EXERCISE BRIEF
Only the lines below starting at the one that contains "Click the Control" and ending at the one that contains "Task: Click the Granada" are to be reproduced, exactly and with both ends kept.

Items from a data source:
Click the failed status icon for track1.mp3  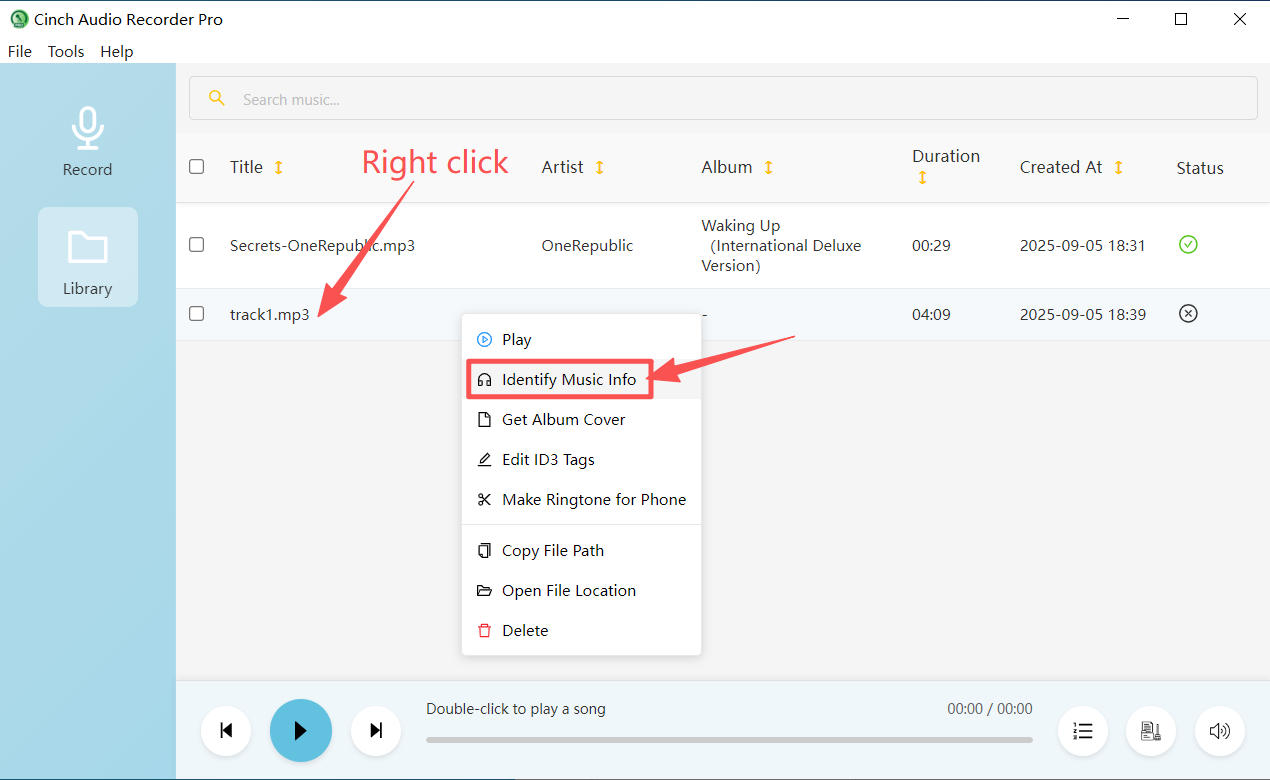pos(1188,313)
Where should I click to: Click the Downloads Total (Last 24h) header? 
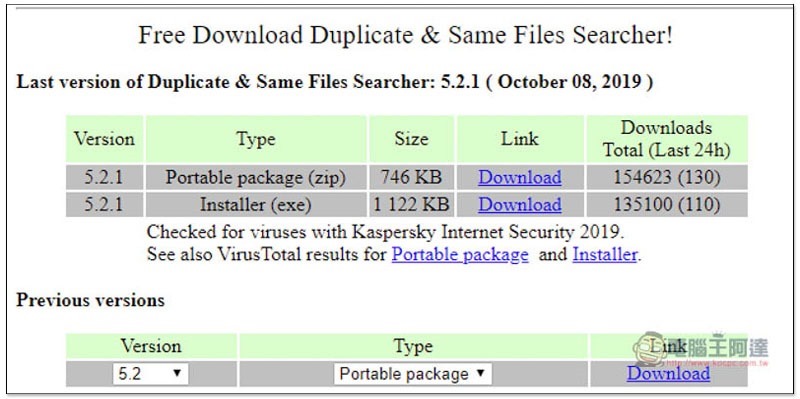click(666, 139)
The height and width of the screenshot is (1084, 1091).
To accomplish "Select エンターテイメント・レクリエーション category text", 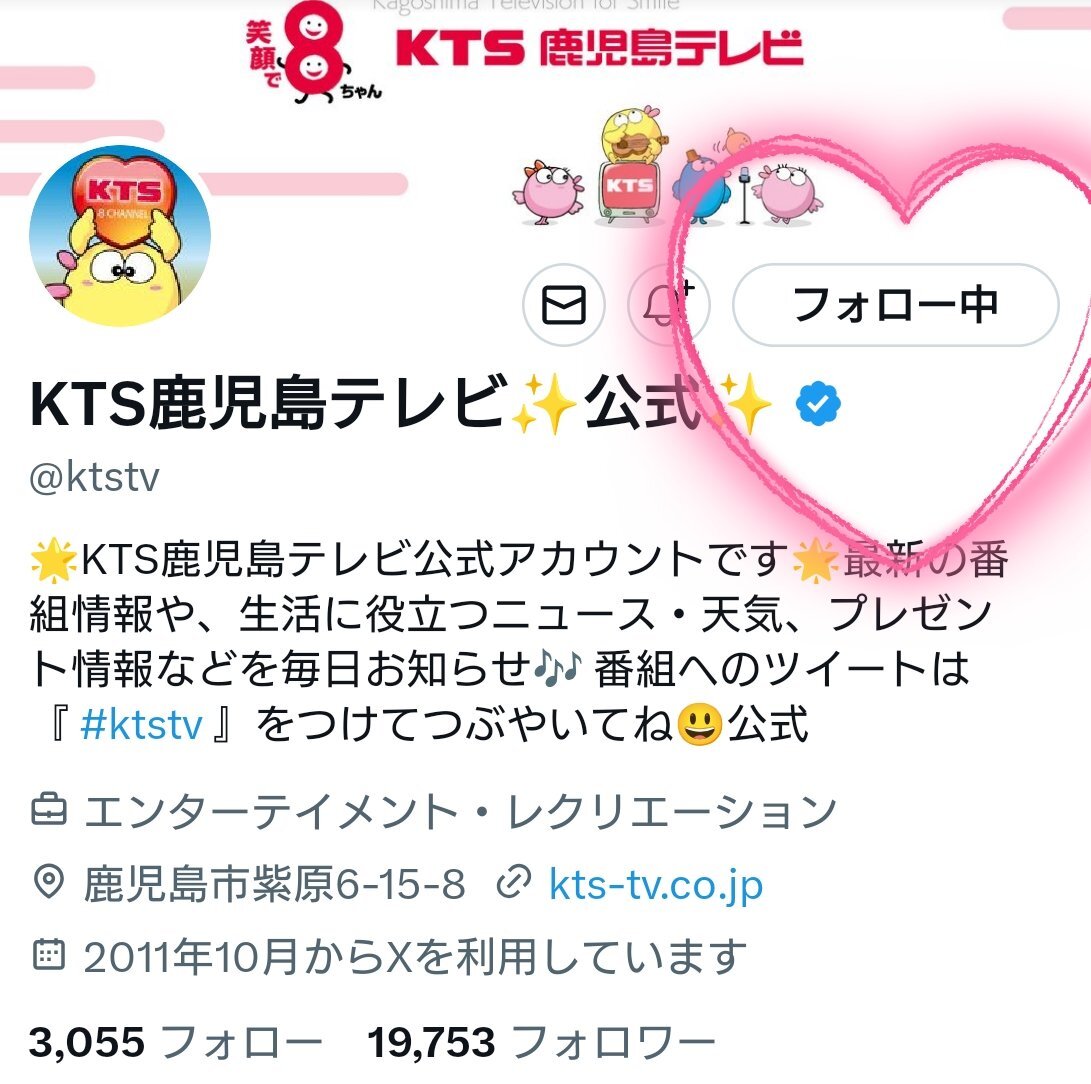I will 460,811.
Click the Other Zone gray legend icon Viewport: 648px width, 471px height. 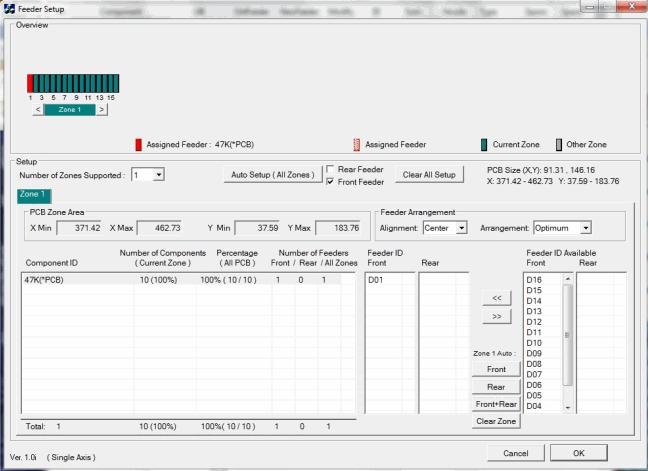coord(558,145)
* * *
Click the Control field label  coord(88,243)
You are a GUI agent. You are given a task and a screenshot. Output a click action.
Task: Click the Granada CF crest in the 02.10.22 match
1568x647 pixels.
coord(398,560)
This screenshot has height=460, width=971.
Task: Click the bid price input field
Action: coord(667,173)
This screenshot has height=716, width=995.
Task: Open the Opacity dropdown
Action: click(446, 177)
---
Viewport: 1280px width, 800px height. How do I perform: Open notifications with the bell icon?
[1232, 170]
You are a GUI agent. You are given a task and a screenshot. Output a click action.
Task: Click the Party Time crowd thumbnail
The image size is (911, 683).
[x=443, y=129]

RESPONSE TO THE EXERCISE
Click the Control field label  coord(88,243)
You are a GUI agent. You are given a task and a screenshot. Output a click action.
Task: Click the Granada CF crest in the 02.10.22 match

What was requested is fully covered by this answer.